Visually explore the transformed datasets. Given the large imbalance in the two airlines’ total flights, be sure to consider this variable in the exploration.
library(ggplot2)
overall <- ggplot(airlines_overall, aes(x=pct_on_time_avg, y = pct_on_time_rollup))
overall + geom_point(aes(color = Airline, size = total))
Explore if the imbalance of the number of flights is consistent across cities
by_city <- ggplot(flights_tidy, aes(x=total, y = pct_on_time))
by_city + geom_point(aes(color = Airline, size = total)) + facet_wrap(~City)
It appears Alaska has a higher on_time rate in all five cities included in the dataset.
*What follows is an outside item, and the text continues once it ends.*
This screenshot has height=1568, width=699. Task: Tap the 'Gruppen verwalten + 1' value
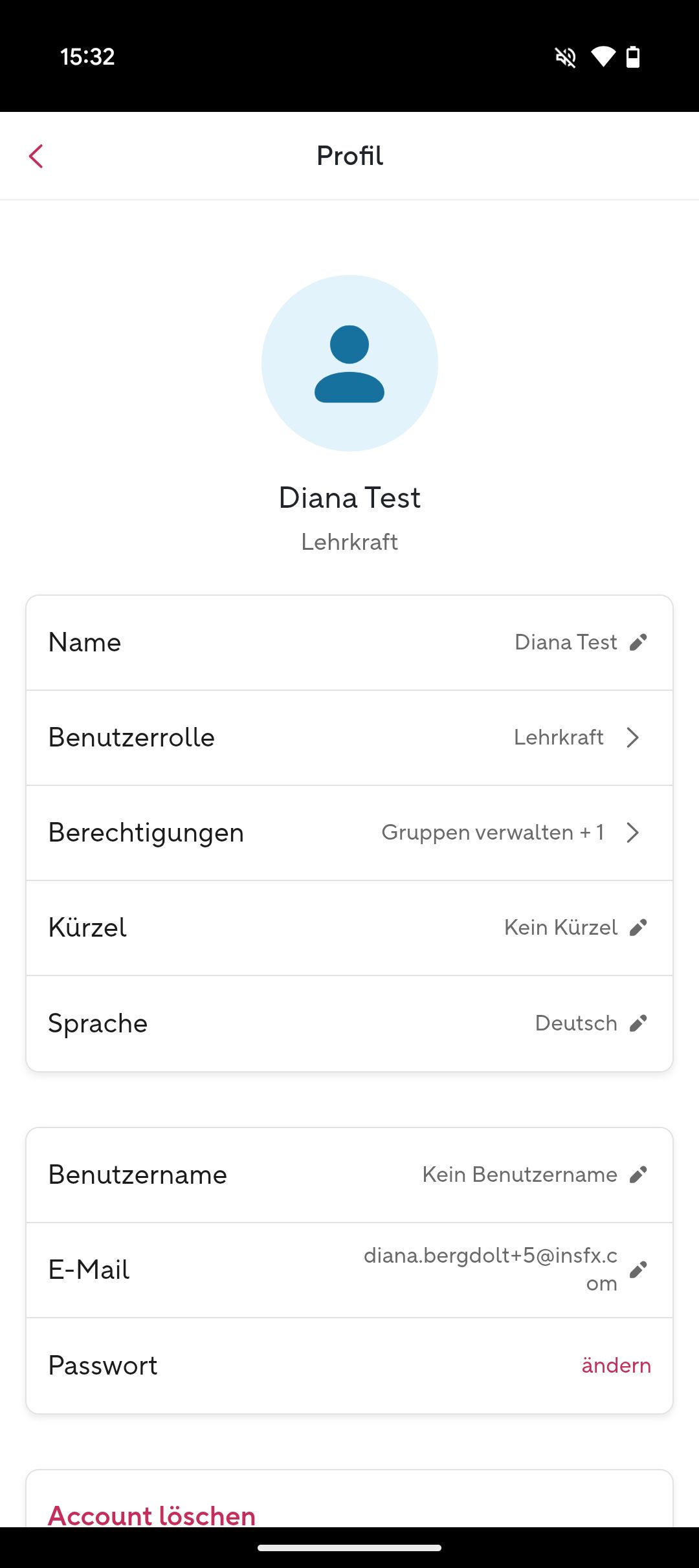tap(493, 833)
However, AM WEST has significantly more flights and has its largest number of flights at Phoenix, where its on_time rate is highest. This hides AM WEST’s lower on_time rates in other cites.
Show this finding through additional table transformations.
pct_on_time <- flights_tidy %>%
select (Airline, City, pct_on_time) %>%
spread(Airline , pct_on_time)
total <- flights_tidy %>%
select (Airline, City, total) %>%
spread(Airline , total)
airline_rates <- inner_join(total, pct_on_time, by = "City")
names(airline_rates) <- c("City"
,"Alaska_n"
,"AM_WEST_n"
,"Alaska_pct_ontime"
,"AM_WEST_pct_ontime")
airline_rates %>%
select (City, Alaska_n, Alaska_pct_ontime, AM_WEST_n, AM_WEST_pct_ontime)
## City Alaska_n Alaska_pct_ontime AM_WEST_n AM_WEST_pct_ontime
## 1 Los_Angeles 559 88.90877 811 85.57337
## 2 Phoenix 233 94.84979 5255 92.10276
## 3 San_Diego 232 91.37931 448 85.49107
## 4 San_Francisco 605 83.14050 449 71.26949
## 5 Seattle 2146 85.78751 262 76.71756
While AM WEST is by far the larger airline, having nearly double the total number of flights, passengers are more likely to have an on time flight with Alaska regardless of which city is being considered.